Estou em um café ao lado de uma pequena livraria em Ipanema. Um cantinho que tomo para mim em uma manhã roubada da rotina. Venho para a mesa de fora porque do lado de dentro dois homens falam alto. Quero silêncio. Trouxe para a leitura do momento: Quand tu écouteras cette chanson, de Lola Lafon, um livro premiado, lindo, que fala sobre a noite que a escritora em questão passou no Anexo, em Amsterdã, na casa clandestina de Anne Frank.
Ela reconta toda a caminhada da família até a clausura. Os preparativos, a corrida pelo “essencial”, os livros, a organização para que as meninas estudassem, lessem, não se afogassem nas horas vazias… Enquanto leio, observo o entorno da livraria. Ninguém lê. O gesto de pegar um livro e se manter em silêncio, imerso em um mundo distante, me parece cada vez mais raro. A moça na mesa da frente toma conta de duas crianças e está afogada na tela. As crianças relutam entre o desenho e… as telas. As senhoras dentro do café chegaram agora. Retomam a conversa do mês, e não há indícios de que sejam leitoras.

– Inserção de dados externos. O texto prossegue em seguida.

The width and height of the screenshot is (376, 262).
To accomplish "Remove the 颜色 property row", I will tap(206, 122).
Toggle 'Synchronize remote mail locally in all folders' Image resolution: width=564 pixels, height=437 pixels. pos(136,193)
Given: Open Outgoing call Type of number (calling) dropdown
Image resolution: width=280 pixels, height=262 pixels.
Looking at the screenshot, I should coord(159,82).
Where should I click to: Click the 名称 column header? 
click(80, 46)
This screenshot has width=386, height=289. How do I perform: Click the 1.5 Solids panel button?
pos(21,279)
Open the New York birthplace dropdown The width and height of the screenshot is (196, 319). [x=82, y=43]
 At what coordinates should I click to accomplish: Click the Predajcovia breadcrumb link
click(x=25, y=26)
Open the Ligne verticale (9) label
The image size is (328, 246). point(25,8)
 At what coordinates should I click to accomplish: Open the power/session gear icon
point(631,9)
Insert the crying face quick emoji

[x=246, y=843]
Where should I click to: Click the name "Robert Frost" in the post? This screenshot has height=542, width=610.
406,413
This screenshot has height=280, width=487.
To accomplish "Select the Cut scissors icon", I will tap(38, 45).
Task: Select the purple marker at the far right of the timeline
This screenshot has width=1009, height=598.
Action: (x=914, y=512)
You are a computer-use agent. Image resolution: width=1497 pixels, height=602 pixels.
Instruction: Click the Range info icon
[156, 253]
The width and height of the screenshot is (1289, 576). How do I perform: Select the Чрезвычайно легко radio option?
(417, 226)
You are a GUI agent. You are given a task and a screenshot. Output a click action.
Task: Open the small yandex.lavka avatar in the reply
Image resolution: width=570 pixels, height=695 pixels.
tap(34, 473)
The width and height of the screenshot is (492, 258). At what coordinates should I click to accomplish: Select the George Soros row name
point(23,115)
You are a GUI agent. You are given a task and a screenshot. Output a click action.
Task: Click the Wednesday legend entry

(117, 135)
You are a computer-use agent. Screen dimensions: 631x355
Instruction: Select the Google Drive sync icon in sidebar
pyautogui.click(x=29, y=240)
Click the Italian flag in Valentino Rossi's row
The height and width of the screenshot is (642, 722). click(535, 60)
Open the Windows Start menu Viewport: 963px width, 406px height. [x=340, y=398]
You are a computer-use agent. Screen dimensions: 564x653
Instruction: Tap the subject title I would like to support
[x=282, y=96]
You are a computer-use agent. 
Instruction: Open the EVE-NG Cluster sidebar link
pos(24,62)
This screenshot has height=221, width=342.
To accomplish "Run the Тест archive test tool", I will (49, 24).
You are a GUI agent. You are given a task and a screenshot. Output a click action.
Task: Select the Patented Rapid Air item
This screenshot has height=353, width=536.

Por que digo isso? Estou em uma área de elite. Um dos bairros mais caros do Rio. E ninguém lê. Não vejo uma viva alma disposta a se acomodar em um canto, fazer silêncio e imergir em um mundo de papel. A moça da mesa da frente mostra com entusiasmo a viagem de sua médica por um país que ela logo identifica. Está radiante ao ver a viagem da outra. Isso basta.
Apontamos o dedo para as infâncias longe dos livros, mas o que fazer com os adultos? Uma causa perdida? Por onde tocar a sensibilidade para que tenham o gosto da leitura, que não é hábito, é prazer e ponto? Confesso que não sei. Talvez a gente tenha que agir mesmo no terreno da infância e ajudar as crianças a entender que a leitura está, sim, entre as coisas mais essenciais da vida. É um processo lento, envolve todos que, de alguma forma, trabalham e vivem entre os livros. Vamos nessa?
Retomo a minha viagem. Que livro lindo o de Lola Lafon. Que experiência sem medida é poder viajar para dentro de outras sensibilidades e situações sem sair do meu cantinho, um café simpático ao lado de uma bela livraria de bairro.